§ **Task description**: In the listing below, write out the lines that begin at the one containing "will pyautogui.click(x=8, y=243)." and end after the one containing "Action: [x=395, y=41]", keeping each line identical to the original.
------ Input records ------
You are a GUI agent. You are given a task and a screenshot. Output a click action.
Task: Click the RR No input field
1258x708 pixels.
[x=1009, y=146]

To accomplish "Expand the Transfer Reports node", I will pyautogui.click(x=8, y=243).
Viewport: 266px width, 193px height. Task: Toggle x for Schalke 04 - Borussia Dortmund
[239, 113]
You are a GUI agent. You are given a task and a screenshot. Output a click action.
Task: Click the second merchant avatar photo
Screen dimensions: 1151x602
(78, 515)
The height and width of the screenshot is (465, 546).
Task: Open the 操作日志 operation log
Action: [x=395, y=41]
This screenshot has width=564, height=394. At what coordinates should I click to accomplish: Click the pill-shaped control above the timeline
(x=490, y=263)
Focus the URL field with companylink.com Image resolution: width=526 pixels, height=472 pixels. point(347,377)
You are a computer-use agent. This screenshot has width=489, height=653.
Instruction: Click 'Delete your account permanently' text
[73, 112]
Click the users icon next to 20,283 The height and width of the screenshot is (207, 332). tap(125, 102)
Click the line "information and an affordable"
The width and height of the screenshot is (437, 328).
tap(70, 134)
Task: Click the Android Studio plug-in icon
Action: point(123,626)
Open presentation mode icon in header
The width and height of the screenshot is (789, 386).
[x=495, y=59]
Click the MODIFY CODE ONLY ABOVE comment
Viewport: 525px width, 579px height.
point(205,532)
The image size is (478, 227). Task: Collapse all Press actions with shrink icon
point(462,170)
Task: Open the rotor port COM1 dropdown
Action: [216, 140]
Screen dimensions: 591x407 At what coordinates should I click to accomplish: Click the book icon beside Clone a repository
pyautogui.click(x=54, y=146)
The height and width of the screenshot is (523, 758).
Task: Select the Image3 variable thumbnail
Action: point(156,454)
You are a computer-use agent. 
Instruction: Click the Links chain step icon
------
§ **Output below**:
To accomplish "Expand the Transfer Reports node", I will pyautogui.click(x=8, y=243).
Viewport: 266px width, 193px height. Task: Toggle x for Schalke 04 - Borussia Dortmund
[239, 113]
You are a GUI agent. You are given a task and a screenshot. Output a click action.
Task: Click the second merchant avatar photo
Screen dimensions: 1151x602
(78, 515)
The height and width of the screenshot is (465, 546).
Task: Open the 操作日志 operation log
Action: [x=395, y=41]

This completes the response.